Far in the future an extraordinary young boy, Andrew 'Ender' Wiggin, is trained for battle. In a virtual environment called the Simulation Cave, Ender participates in a training programme that he believes is a simulation, but is in fact a series of real-world battles, after which Ender and his fleet of fighter ships emerge as the victor over the alien Formics.
Under the guidance of Digital Domain's VFX supervisor Matthew Butler and associate DFX supervisor Mårten Larsson, the details of this incredible world were filled in, involving real-world physics, camera moves within the environment, and panning and zooming as Ender controls his point of view.
"That can confuse an audience, so we needed to have graphical overlays in 3D space to communicate that Ender is informing the point of view; manipulating these graphics in gestures. We see cause and effect and understand that he's driving what he's seeing," says Butler.
The blackness and vastness of space also presented visual challenges to the Digital Domain team.

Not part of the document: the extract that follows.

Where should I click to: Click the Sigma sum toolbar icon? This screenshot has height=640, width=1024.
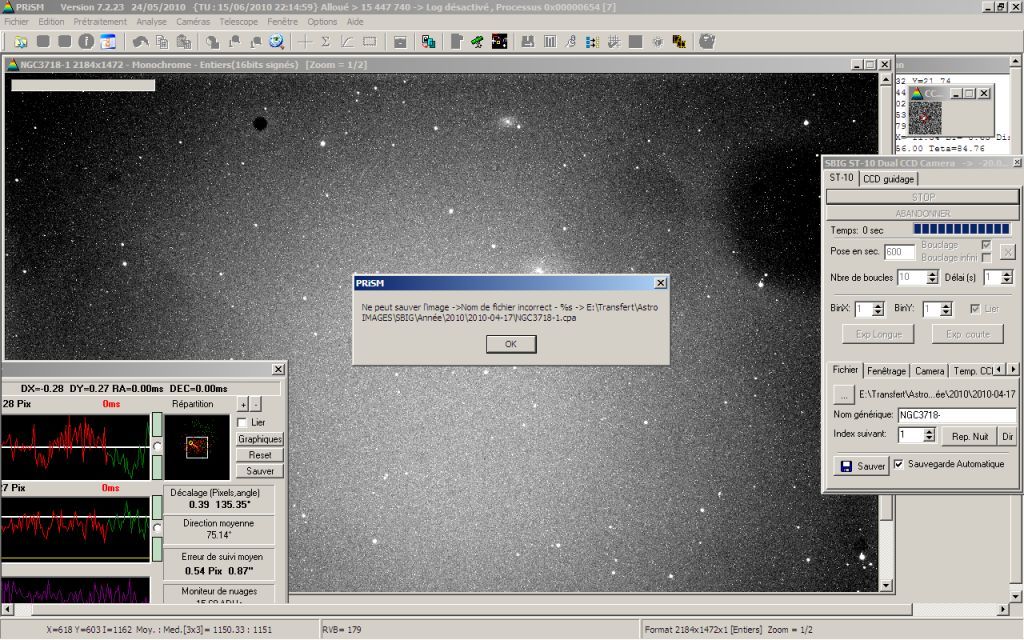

How do you light ships when there is no light, for instance, and how do you convey size when there is nothing to compare size with?
According to Larsson, "the big challenges were how we put big spaceships around Ender and not make them look like miniatures, especially because we couldn't use atmospherics. We solved that mostly with camera moves and by not moving things around too much."
In real-world measurements, each ship was roughly the size of a jet fighter but it can be hard to communicate scale when there's nothing to compare the object with. "If you see a large spaceship flying over a city, you know how big it is in comparison to the buildings," says Larsson.
Finding flight
Digital Domain accomplished a sense of scale through several approaches. First, they made sure the larger ships didn’t change direction too quickly. Another trick was when introducing new spaceships, they entered above the camera viewpoint to make them appear larger. They also would occasionally bring the camera close to the ships, or fly a fighter close to the foreground, to remind the audience of the scale.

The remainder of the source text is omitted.